There are a few points to consider when keeping the Lasiodora parahybana. The spiders also prefer a dry climate in the terrarium. A humid terrarium is therefore not suitable to house a Brazilian giant tarantula. If the humidity does not meet the requirements of the Lasiodora parahybana, it can happen that it tries to leave the terrarium. It does this to find a drier environment.

As an earth-dwelling spider, the Lasiodora parahybana needs sufficient hiding places such as:

  • root
  • pieces of bark
  • leaves

You can also provide stones as hiding places. As in nature, however, it only uses it for molting or brood care. Otherwise, the spider moves freely in the terrarium, which enables you to observe it.

Due to its size, a terrarium size of at least 40 x 40 x 40 cm is recommended for a fully grown Lasiodora parahybana. The floor of the terrarium should be covered with a 10 cm thick layer of foliage soil. Moistening of the substrate is only necessary if necessary, as otherwise, the humidity is too high.
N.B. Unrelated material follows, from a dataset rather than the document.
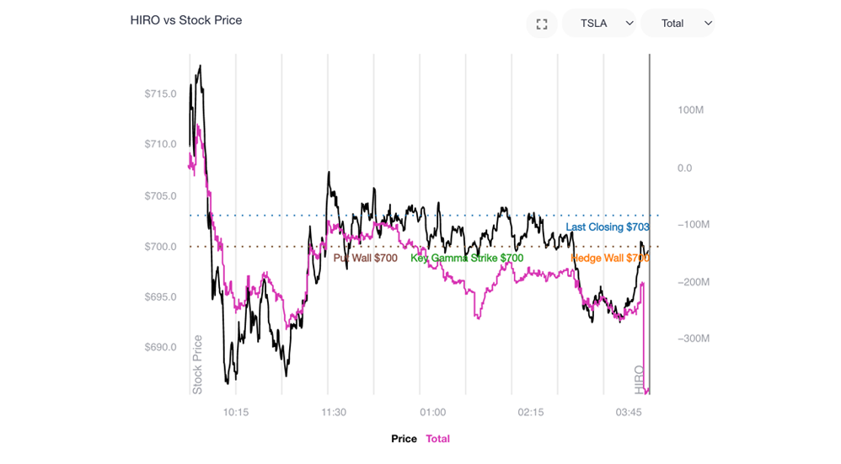Toggle the magenta Total series legend
This screenshot has width=841, height=464.
click(x=438, y=439)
In the hiding places, however, there should be humidity between 65 to 75%.

The Lasiodora parahybana not only makes special demands on the humidity, but the temperature should also correspond to the conditions of its home. During the day it should be between 23 and 26 ° C in the terrarium. At night, however, 18 to 20 ° C is sufficient.

The Diet of the Lasiodora Parahybana

The Brazilian giant tarantula eats grasshoppers, crickets, and house crickets. However, when feeding young animals, you should make sure that the food is correspondingly smaller. Otherwise, there is a risk that the spiderlings will suffocate on the food animals.

Mary Allen

Written by Mary Allen

Hello, I'm Mary! I've cared for many pet species including dogs, cats, guinea pigs, fish, and bearded dragons. I also have ten pets of my own currently. I've written many topics in this space including how-tos, informational articles, care guides, breed guides, and more.